Written request 1 »
According to the STRETCH function documentation, what new value do values smaller than the specified range receive?
Written request 2 »
Extend the STRETCH function documentation from its final line.
[Page excerpt start]
To perform a linear stretching with fix interval.  In other words, the stretching will be done within a specific range. 

Values that are less than the specified range will be assigned the new value as the minimum value of the stretching range.  Values that are larger than the specified range will be assigned the new value as the maximum value of the stretching range.

Class

Image, Image_flt, Image_int, Image_sht, Image_uch, Image_bln

Usage

For class Image

{Image} ret  =  object.STRETCH({double} argm1, {double} argm2, [{double} argm3, {double} argm4])

For class Image_flt

{Image_flt} ret  =  object.STRETCH({double} argm1, {double} argm2, [{double} argm3, {double} argm4])

For class Image_int

{Image_int} ret  =  object.STRETCH({double} argm1, {double} argm2, [{double} argm3, {double} argm4])

For class Image_sht

{Image_sht} ret  =  object.STRETCH({double} argm1, {double} argm2, [{double} argm3, {double} argm4])
[Page excerpt end]
[Data records start]
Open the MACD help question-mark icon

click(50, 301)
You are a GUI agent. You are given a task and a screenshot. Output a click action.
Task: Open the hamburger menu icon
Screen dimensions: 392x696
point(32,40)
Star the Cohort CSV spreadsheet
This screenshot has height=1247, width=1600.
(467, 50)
[Data records end]
Written reply 1 »
They receive the minimum value of the stretching range.

Written reply 2 »
For class Image_uch

{Image_uch} ret  =  object.STRETCH({double} argm1, {double} argm2, [{double} argm3, {double} argm4])

For class Image_bln

{Image_bln} ret  =  object.STRETCH({double} argm1, {double} argm2, [{double} argm3, {double} argm4])

argm1 = start value of the original range being stretched

argm2 = end value of the original range being stretched

argm3 = start value of the stretching range      (default = 0)

argm4 = end value of the stretching range        (default = 255)

Example:

->A.matrix() = [ 1 2 3; 4 5 6; 7 8 9]
->B = A.stretchfix(2,7,100,200)
->print B.matrix()


 no of row    : 3
 no of column : 3

 0:    100.00000    100.00000    120.00000
 1:    140.00000    160.00000    180.00000
 2:    200.00000    200.00000   200.00000

See also (class function)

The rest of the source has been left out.